» **Stated problem**: Lay out the rows below as a two-column Markdown table headed "Number" and "Entry", giving each row its number and leaving out blank lines.

-----

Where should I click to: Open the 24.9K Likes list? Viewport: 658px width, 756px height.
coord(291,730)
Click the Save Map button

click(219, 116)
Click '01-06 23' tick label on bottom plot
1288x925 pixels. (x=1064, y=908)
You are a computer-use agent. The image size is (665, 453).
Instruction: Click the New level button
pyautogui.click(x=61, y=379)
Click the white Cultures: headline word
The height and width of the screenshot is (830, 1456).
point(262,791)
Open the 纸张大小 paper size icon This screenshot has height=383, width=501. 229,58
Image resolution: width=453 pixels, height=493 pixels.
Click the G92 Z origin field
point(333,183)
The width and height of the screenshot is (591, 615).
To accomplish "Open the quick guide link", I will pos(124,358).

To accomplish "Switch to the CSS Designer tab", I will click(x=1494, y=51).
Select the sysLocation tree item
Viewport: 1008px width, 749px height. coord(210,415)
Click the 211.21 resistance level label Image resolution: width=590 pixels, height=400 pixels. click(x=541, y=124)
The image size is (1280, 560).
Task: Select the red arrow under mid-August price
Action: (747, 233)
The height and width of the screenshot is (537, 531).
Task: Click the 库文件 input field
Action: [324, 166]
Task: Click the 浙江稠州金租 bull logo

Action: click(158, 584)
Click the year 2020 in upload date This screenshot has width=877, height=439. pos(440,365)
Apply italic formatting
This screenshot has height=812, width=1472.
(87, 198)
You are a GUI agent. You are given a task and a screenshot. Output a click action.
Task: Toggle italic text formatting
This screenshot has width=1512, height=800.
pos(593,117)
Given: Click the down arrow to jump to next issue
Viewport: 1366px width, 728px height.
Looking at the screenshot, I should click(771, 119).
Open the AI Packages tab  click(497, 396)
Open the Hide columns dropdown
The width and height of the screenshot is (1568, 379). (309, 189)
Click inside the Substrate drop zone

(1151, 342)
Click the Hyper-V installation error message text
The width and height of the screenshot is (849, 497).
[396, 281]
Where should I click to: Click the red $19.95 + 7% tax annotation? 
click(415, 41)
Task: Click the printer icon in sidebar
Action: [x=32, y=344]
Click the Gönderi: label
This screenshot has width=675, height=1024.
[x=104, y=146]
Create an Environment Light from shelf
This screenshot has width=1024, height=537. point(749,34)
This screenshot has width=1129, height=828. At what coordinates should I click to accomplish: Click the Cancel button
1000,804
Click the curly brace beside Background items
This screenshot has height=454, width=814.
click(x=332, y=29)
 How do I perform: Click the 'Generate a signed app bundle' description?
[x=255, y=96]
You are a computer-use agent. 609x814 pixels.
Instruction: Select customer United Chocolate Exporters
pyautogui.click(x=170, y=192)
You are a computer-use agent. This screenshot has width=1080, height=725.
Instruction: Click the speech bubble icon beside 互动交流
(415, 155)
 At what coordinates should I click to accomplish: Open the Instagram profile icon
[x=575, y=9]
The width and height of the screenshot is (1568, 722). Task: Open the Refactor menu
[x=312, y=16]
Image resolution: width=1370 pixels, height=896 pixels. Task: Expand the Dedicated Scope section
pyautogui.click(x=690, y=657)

-----

» **Task result**:
| Number | Entry |
|---|---|
| 1 | Where should I click to: Open the 24.9K Likes list? Viewport: 658px width, 756px height. |
| 2 | coord(291,730) |
| 3 | Click the Save Map button |
| 4 | click(219, 116) |
| 5 | Click '01-06 23' tick label on bottom plot |
| 6 | 1288x925 pixels. (x=1064, y=908) |
| 7 | You are a computer-use agent. The image size is (665, 453). |
| 8 | Instruction: Click the New level button |
| 9 | pyautogui.click(x=61, y=379) |
| 10 | Click the white Cultures: headline word |
| 11 | The height and width of the screenshot is (830, 1456). |
| 12 | point(262,791) |
| 13 | Open the 纸张大小 paper size icon This screenshot has height=383, width=501. 229,58 |
| 14 | Image resolution: width=453 pixels, height=493 pixels. |
| 15 | Click the G92 Z origin field |
| 16 | point(333,183) |
| 17 | The width and height of the screenshot is (591, 615). |
| 18 | To accomplish "Open the quick guide link", I will pos(124,358). |
| 19 | To accomplish "Switch to the CSS Designer tab", I will click(x=1494, y=51). |
| 20 | Select the sysLocation tree item |
| 21 | Viewport: 1008px width, 749px height. coord(210,415) |
| 22 | Click the 211.21 resistance level label Image resolution: width=590 pixels, height=400 pixels. click(x=541, y=124) |
| 23 | The image size is (1280, 560). |
| 24 | Task: Select the red arrow under mid-August price |
| 25 | Action: (747, 233) |
| 26 | The height and width of the screenshot is (537, 531). |
| 27 | Task: Click the 库文件 input field |
| 28 | Action: [324, 166] |
| 29 | Task: Click the 浙江稠州金租 bull logo |
| 30 | Action: click(158, 584) |
| 31 | Click the year 2020 in upload date This screenshot has width=877, height=439. pos(440,365) |
| 32 | Apply italic formatting |
| 33 | This screenshot has height=812, width=1472. |
| 34 | (87, 198) |
| 35 | You are a GUI agent. You are given a task and a screenshot. Output a click action. |
| 36 | Task: Toggle italic text formatting |
| 37 | This screenshot has width=1512, height=800. |
| 38 | pos(593,117) |
| 39 | Given: Click the down arrow to jump to next issue |
| 40 | Viewport: 1366px width, 728px height. |
| 41 | Looking at the screenshot, I should click(771, 119). |
| 42 | Open the AI Packages tab  click(497, 396) |
| 43 | Open the Hide columns dropdown |
| 44 | The width and height of the screenshot is (1568, 379). (309, 189) |
| 45 | Click inside the Substrate drop zone |
| 46 | (1151, 342) |
| 47 | Click the Hyper-V installation error message text |
| 48 | The width and height of the screenshot is (849, 497). |
| 49 | [396, 281] |
| 50 | Where should I click to: Click the red $19.95 + 7% tax annotation?  |
| 51 | click(415, 41) |
| 52 | Task: Click the printer icon in sidebar |
| 53 | Action: [x=32, y=344] |
| 54 | Click the Gönderi: label |
| 55 | This screenshot has width=675, height=1024. |
| 56 | [x=104, y=146] |
| 57 | Create an Environment Light from shelf |
| 58 | This screenshot has width=1024, height=537. point(749,34) |
| 59 | This screenshot has width=1129, height=828. At what coordinates should I click to accomplish: Click the Cancel button |
| 60 | 1000,804 |
| 61 | Click the curly brace beside Background items |
| 62 | This screenshot has height=454, width=814. |
| 63 | click(x=332, y=29) |
| 64 |  How do I perform: Click the 'Generate a signed app bundle' description? |
| 65 | [x=255, y=96] |
| 66 | You are a computer-use agent. 609x814 pixels. |
| 67 | Instruction: Select customer United Chocolate Exporters |
| 68 | pyautogui.click(x=170, y=192) |
| 69 | You are a computer-use agent. This screenshot has width=1080, height=725. |
| 70 | Instruction: Click the speech bubble icon beside 互动交流 |
| 71 | (415, 155) |
| 72 |  At what coordinates should I click to accomplish: Open the Instagram profile icon |
| 73 | [x=575, y=9] |
| 74 | The width and height of the screenshot is (1568, 722). Task: Open the Refactor menu |
| 75 | [x=312, y=16] |
| 76 | Image resolution: width=1370 pixels, height=896 pixels. Task: Expand the Dedicated Scope section |
| 77 | pyautogui.click(x=690, y=657) |